Problems with Census data

Posted on February 2, 2010 1:21 PM by Andrew

Following this link from John Sides, I read this blog by Justin Wolfers on a problem with U.S. Census data discovered by Trent Alexander, Michael Davern and Betsey Stevenson:

The authors compare the official census count (based on the tallying up of all Census forms) with their own calculations, based on the sub-sample released for researchers (the “public use micro sample,” available through IPUMS). If all is well, then the authors’ estimates should be very close to 100% of the official population count. But they aren’t:

The two estimates are pretty similar for those younger than 65. But then things go haywire, with the alternative estimates disagreeing by as much as 15%. . . .

What’s the source of the problem? The Census Bureau purposely messes with the microdata a little, to protect the identity of each individual. . . . But the problem arose because of a programming error in how the Census Bureau ran these procedures. The right response is obvious: fix the programs, and publish corrected data. Unfortunately, the Census Bureau has refused to correct the data.

Huh? There must be something I’m missing here. Also, apparently there are similar problems with the American Community Survey and the Current Population Survey.

P.S. There’s one place where I disagree with Justin, though. He writes:

The microdata suggest that there are more very old men than very old women — I know some senior women who wish this were true!

You better do the decision analysis on this one carefully.

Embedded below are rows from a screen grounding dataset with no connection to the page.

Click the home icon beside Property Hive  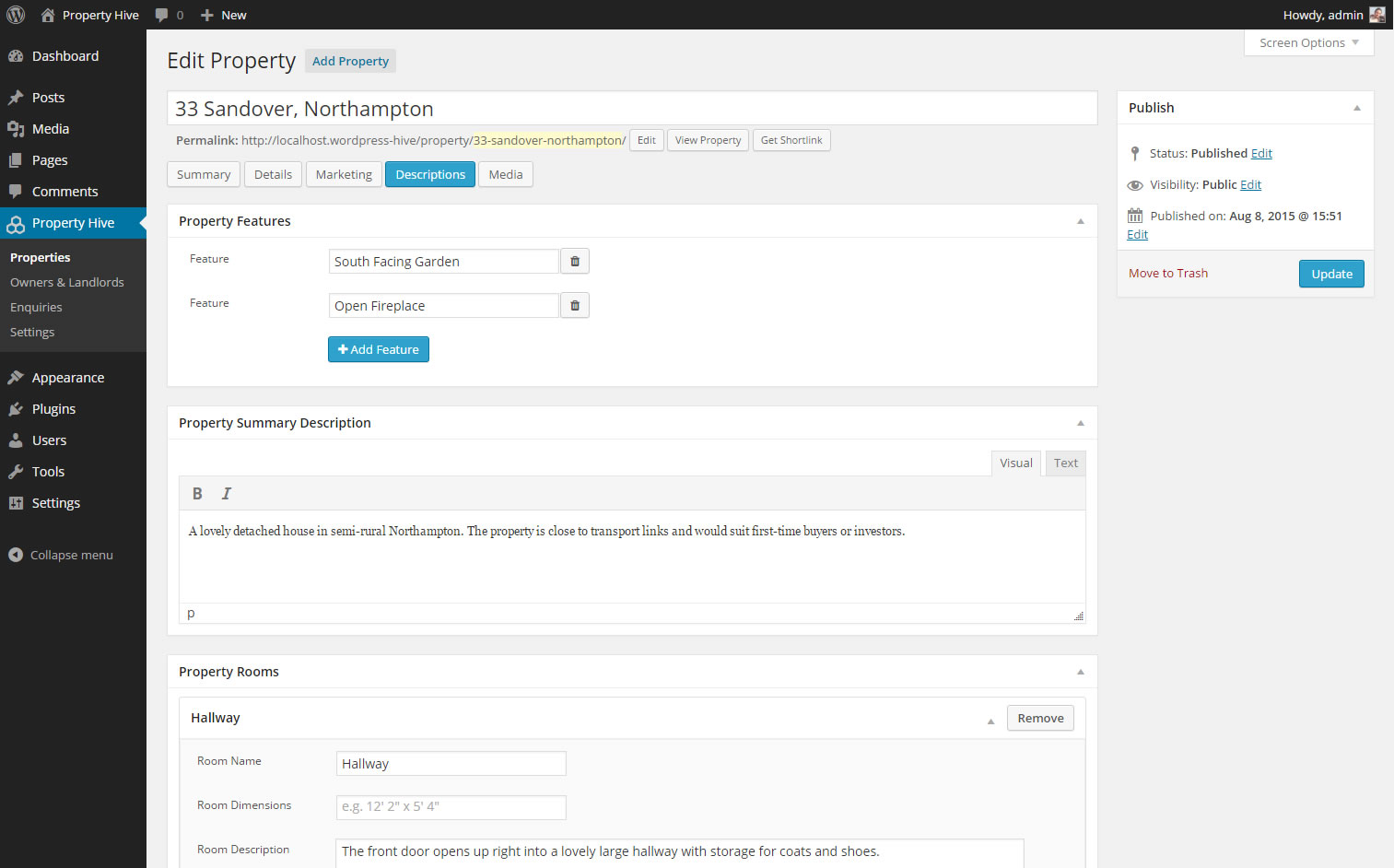coord(48,15)
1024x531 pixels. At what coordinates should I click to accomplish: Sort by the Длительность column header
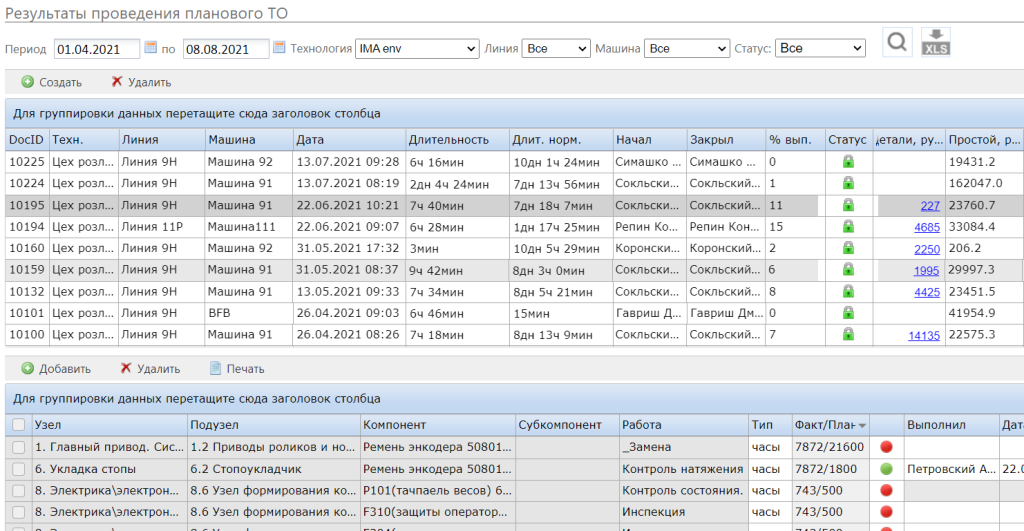457,140
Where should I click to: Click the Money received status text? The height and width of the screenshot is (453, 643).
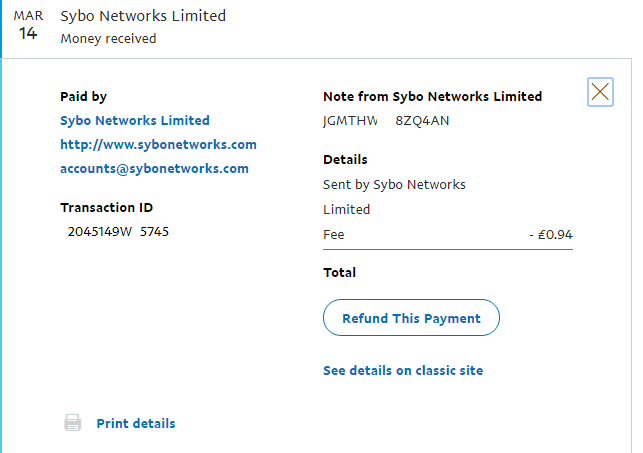click(108, 39)
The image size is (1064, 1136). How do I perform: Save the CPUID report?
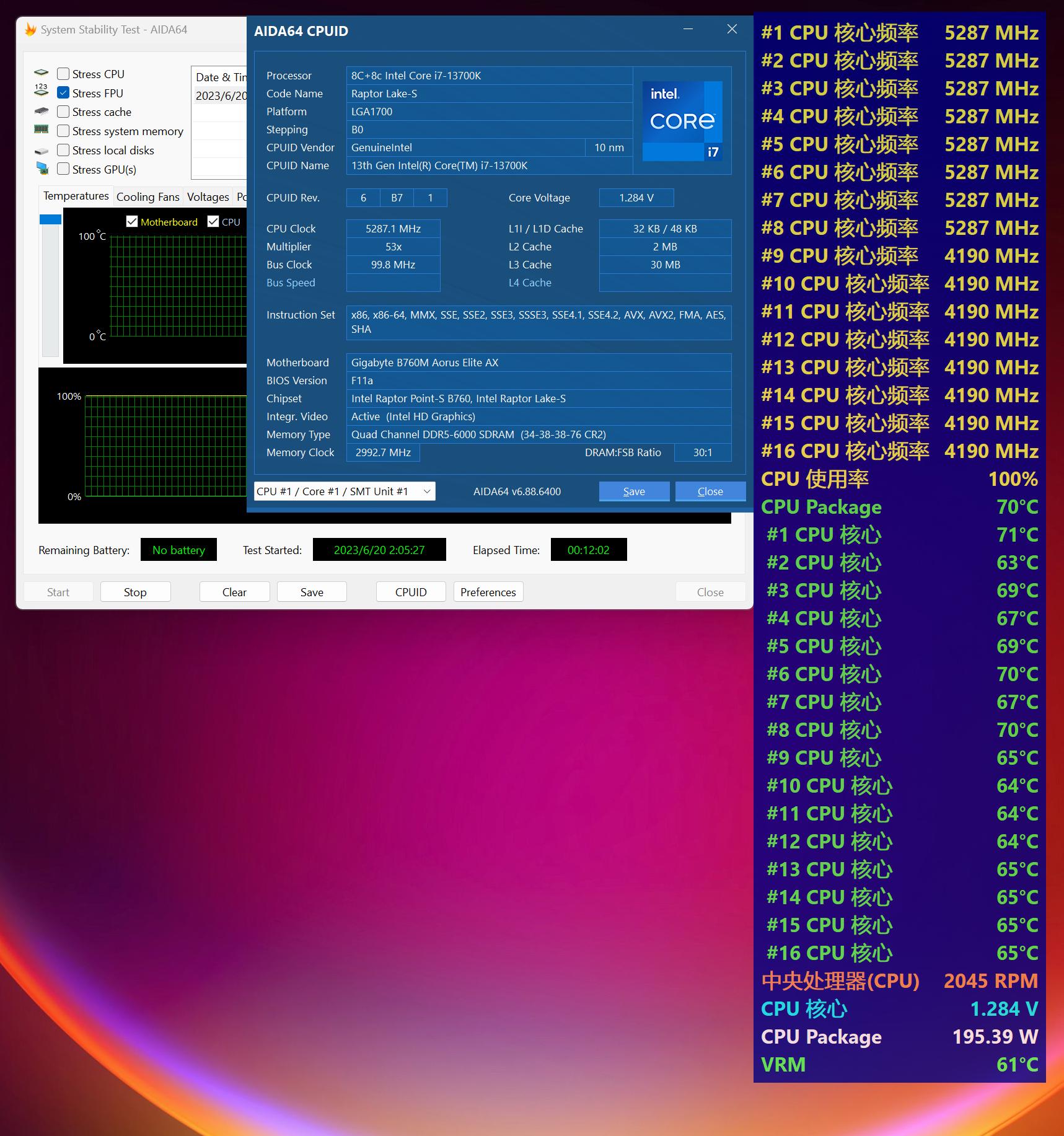pyautogui.click(x=633, y=491)
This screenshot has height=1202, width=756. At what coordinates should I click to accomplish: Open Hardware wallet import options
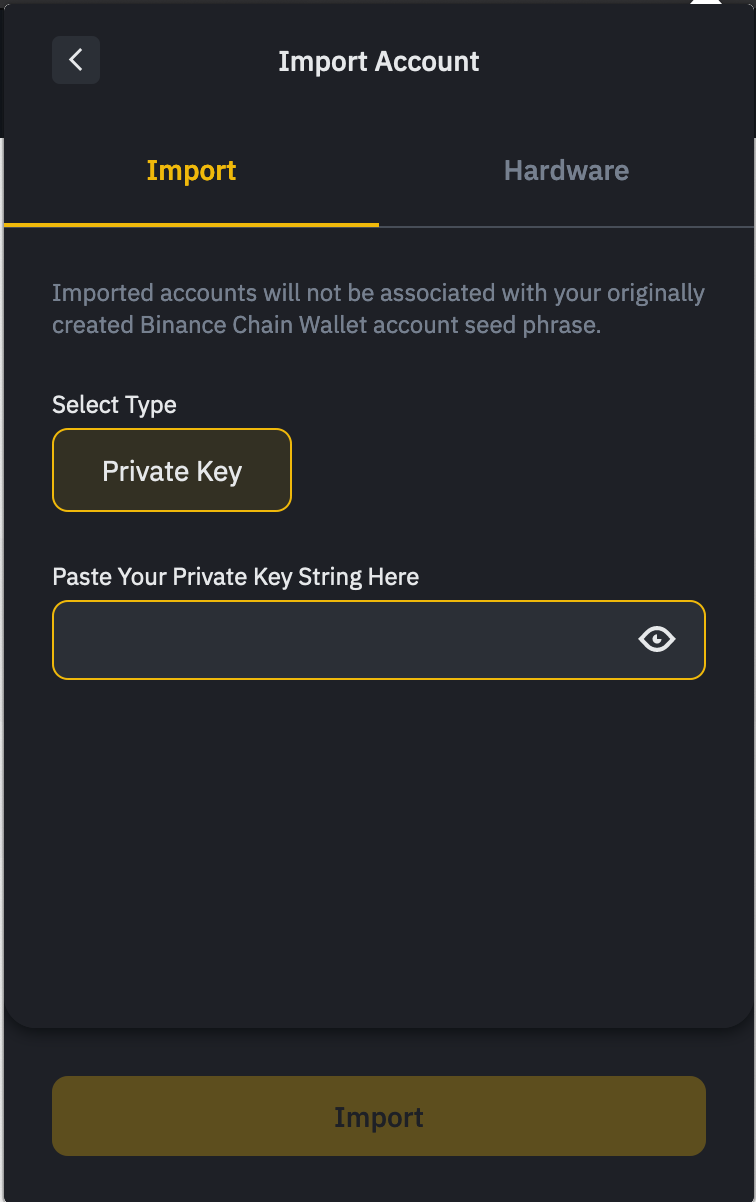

If “this were true,” presumably it would mean that these senior women might very well be wishing themselves to be dead!

P.P.S. Usually there’s little point to me linking to a blog that gets 100 times our readership, but this is important enough, both to political scientists and more generally in sending the message that we must always check our data, that I wanted to highlight it here. As Daniel Lee can tell you, I spend lots and lots and lots of time checking my data. Even so, I’ve used IPUMS and never checked this!

5 thoughts on “Problems with Census data”

Jeff Lax on February 2, 2010 9:34 AM at 9:34 am said:

Did they use the weights in the PUMS file?
Jeff Lax on February 2, 2010 10:01 AM at 10:01 am said:

They're just trying to kill Mr. P.
Charles Sutton on February 2, 2010 12:33 PM at 12:33 pm said:

If "this were true," presumably it would mean that these senior women might very well be wishing themselves to be dead!

Huh? Could just mean that they're wishing their competition dead (i.e., other old ladies), or, more happily, wishing that men survive longer than they do.
Andrew Gelman on February 2, 2010 1:45 PM at 1:45 pm said:

Jeff: Yeah, everthing happens to us.

Charles: Well, sure, if all the men could live longer, that would be great. My point was that Justin's elderly women friends might very well be wishing their competition were dead, but, logically speaking, that can be thought of as a wish of an increased probability that they might be dead too.
Dan on February 3, 2010 6:38 AM at 6:38 am said:

Andrew —
The reason the Census Bureau refuses to correct the problem is that they're afraid if they do so, less-than-scrupulous researchers will be able to back out the precise procedure the Census uses to protect subject's identity (by comparing the old and new data). They also apparently refuse to draw a new, corrected, 5% IPUMS for the affected years; I'm not sure if this is because it would be too much work, or because the privacy concerns remain.

Comments are closed.